▸ **Dados da tarefa**:
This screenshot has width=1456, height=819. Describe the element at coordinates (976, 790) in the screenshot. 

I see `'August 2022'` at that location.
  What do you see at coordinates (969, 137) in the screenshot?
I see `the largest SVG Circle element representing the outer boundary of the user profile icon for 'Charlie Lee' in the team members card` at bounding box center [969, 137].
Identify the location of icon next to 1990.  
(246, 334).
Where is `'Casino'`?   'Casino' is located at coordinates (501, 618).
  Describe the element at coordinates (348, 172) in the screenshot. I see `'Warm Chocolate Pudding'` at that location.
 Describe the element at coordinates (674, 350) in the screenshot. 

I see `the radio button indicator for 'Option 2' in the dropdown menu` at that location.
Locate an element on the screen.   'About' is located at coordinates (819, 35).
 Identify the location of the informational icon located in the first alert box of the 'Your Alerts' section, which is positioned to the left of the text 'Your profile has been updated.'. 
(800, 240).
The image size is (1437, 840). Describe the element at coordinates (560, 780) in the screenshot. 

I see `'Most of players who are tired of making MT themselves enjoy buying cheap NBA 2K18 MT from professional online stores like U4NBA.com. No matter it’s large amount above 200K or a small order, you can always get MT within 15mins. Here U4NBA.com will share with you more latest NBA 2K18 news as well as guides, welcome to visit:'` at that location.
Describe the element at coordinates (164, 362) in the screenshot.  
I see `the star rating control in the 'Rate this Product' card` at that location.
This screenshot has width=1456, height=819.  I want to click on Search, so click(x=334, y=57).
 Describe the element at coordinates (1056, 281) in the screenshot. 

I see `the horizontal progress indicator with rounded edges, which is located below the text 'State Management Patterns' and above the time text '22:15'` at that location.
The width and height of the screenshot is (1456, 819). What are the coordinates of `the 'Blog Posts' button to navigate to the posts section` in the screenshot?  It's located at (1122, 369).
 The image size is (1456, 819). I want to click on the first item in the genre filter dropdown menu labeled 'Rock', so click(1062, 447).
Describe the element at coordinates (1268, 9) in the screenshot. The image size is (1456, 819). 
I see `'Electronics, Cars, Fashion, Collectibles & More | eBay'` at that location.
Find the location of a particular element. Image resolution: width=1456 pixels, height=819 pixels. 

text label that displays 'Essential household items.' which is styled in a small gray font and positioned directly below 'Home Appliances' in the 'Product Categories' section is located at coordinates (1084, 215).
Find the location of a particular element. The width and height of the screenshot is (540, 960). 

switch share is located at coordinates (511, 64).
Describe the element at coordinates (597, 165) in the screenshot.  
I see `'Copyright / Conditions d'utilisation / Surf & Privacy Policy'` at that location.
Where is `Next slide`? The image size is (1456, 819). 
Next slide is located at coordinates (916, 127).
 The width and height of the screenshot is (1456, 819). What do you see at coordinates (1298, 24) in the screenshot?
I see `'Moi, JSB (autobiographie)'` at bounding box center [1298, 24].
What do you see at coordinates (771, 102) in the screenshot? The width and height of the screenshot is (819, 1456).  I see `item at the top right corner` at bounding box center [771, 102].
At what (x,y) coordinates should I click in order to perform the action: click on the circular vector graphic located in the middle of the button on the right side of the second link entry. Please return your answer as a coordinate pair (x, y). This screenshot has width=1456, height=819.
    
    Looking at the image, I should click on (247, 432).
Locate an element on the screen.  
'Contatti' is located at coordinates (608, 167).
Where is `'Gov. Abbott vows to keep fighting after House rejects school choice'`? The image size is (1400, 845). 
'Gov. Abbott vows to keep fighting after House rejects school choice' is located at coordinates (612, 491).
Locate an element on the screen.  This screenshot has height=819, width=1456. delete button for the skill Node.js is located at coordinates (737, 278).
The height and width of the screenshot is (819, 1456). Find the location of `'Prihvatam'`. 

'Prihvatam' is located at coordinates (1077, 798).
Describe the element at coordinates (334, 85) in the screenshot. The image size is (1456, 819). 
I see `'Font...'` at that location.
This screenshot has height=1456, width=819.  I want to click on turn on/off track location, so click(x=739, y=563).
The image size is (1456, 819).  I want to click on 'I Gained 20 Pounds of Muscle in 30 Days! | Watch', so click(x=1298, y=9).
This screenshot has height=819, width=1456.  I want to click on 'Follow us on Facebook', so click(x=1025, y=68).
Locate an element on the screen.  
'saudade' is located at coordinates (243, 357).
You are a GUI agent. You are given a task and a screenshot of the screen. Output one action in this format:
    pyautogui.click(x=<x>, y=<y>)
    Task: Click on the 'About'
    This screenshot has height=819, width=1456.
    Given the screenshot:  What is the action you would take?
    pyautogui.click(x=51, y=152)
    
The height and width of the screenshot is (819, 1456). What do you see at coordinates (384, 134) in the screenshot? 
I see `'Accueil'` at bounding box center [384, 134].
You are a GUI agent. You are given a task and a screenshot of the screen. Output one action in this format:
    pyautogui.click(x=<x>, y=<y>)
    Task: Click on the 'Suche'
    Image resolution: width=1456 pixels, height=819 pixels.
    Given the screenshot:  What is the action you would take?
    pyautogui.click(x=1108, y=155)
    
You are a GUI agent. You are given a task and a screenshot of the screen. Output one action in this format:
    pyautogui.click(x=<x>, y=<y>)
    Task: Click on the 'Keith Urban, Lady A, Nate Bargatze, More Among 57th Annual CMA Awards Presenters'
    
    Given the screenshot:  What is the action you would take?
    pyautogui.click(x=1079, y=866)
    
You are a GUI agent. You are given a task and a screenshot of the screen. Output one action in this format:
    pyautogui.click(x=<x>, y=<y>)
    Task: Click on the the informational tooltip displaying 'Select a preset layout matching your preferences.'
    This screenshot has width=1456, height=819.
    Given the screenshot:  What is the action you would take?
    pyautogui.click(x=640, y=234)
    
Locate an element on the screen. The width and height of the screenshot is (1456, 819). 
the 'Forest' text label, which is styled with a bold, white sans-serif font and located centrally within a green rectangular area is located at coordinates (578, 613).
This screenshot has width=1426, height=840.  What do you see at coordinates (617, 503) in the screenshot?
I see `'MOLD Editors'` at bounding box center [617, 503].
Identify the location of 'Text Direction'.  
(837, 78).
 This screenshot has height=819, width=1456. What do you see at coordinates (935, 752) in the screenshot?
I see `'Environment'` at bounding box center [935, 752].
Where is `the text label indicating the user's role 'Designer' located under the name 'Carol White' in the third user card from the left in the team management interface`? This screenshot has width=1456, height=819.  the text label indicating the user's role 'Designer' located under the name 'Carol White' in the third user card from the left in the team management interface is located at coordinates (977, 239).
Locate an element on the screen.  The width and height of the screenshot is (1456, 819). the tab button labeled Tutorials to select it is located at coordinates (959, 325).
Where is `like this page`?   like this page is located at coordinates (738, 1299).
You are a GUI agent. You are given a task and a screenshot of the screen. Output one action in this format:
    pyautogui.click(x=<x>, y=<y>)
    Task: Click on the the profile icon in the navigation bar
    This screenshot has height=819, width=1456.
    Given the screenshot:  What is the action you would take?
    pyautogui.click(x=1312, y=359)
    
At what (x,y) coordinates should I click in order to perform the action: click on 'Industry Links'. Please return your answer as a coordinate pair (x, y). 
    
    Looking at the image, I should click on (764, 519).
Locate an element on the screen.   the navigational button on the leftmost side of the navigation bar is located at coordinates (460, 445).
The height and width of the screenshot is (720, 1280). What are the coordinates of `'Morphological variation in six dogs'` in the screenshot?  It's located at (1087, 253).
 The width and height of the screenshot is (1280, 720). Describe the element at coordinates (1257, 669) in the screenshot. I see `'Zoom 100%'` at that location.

▸ **Exercício proposto**: Duplique sem nenhuma alteração as linhas que vão da que contém "coordinates (959, 325)." até a última linha, incluindo as duas.

▸ **Resultado do exercício**:
Locate an element on the screen.  The width and height of the screenshot is (1456, 819). the tab button labeled Tutorials to select it is located at coordinates (959, 325).
Where is `like this page`?   like this page is located at coordinates (738, 1299).
You are a GUI agent. You are given a task and a screenshot of the screen. Output one action in this format:
    pyautogui.click(x=<x>, y=<y>)
    Task: Click on the the profile icon in the navigation bar
    This screenshot has height=819, width=1456.
    Given the screenshot:  What is the action you would take?
    pyautogui.click(x=1312, y=359)
    
At what (x,y) coordinates should I click in order to perform the action: click on 'Industry Links'. Please return your answer as a coordinate pair (x, y). 
    
    Looking at the image, I should click on (764, 519).
Locate an element on the screen.   the navigational button on the leftmost side of the navigation bar is located at coordinates (460, 445).
The height and width of the screenshot is (720, 1280). What are the coordinates of `'Morphological variation in six dogs'` in the screenshot?  It's located at (1087, 253).
 The width and height of the screenshot is (1280, 720). Describe the element at coordinates (1257, 669) in the screenshot. I see `'Zoom 100%'` at that location.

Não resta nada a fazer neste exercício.